Noble's management no doubt hopes it can silence the sceptics once and for all on Monday, in releasing what it has flagged as a "satisfactory" set of figures. Crucially, the firm will also offer more information on some of the areas Iceberg has focused on. Findings of a PwC review on its contentious mark-to-market business model - a way of valuing assets - will also be presented.
If Noble can properly address the concerns, it may finally draw a line under the prolonged stock market drama that has captured global headlines.
But the guiding principle is unchanged: Companies should always stay on the front foot in maintaining public trust. That entails timely, proper disclosure on issues under the spotlight, even if it means sharing more information than usual.

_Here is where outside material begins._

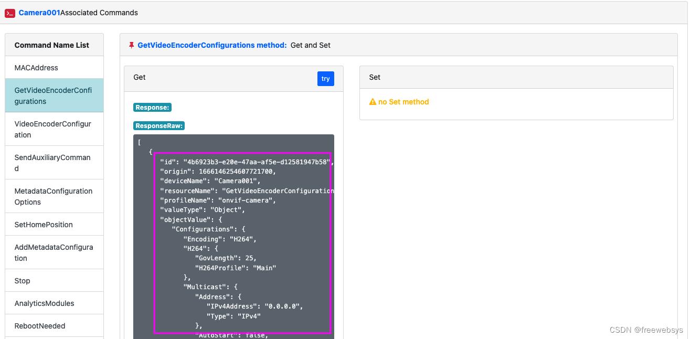The width and height of the screenshot is (691, 339).
Task: Click the GetVideoEncoderConfigurations method heading link
Action: (x=212, y=45)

One reason Noble shares tumbled so badly was that management - fronted by founder and chairman Richard Elman and chief executive Yusuf Alireza - was often a step behind in responding to criticism, which they seem to take as a personal affront. And when Noble did respond, the information was often in bits and pieces, insufficient to fully address the concerns raised.

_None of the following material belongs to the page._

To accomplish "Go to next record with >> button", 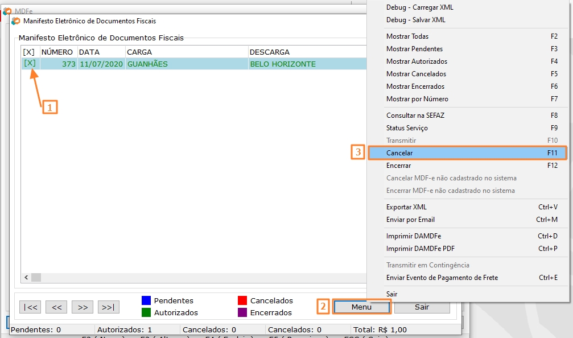I will 83,307.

Worse, at Noble's annual general meeting in April, Mr Elman further irked the public by refusing to entertain questions that might have dispelled investors' concerns.
The main argument has been that it could not risk losing its competitive edge by sharing too much internal information. That may well be true.
But as Noble now attempts its most open interaction with the public yet, it would seem that perhaps it should have done this earlier to avoid the extensive damage inflicted on its shareholder value.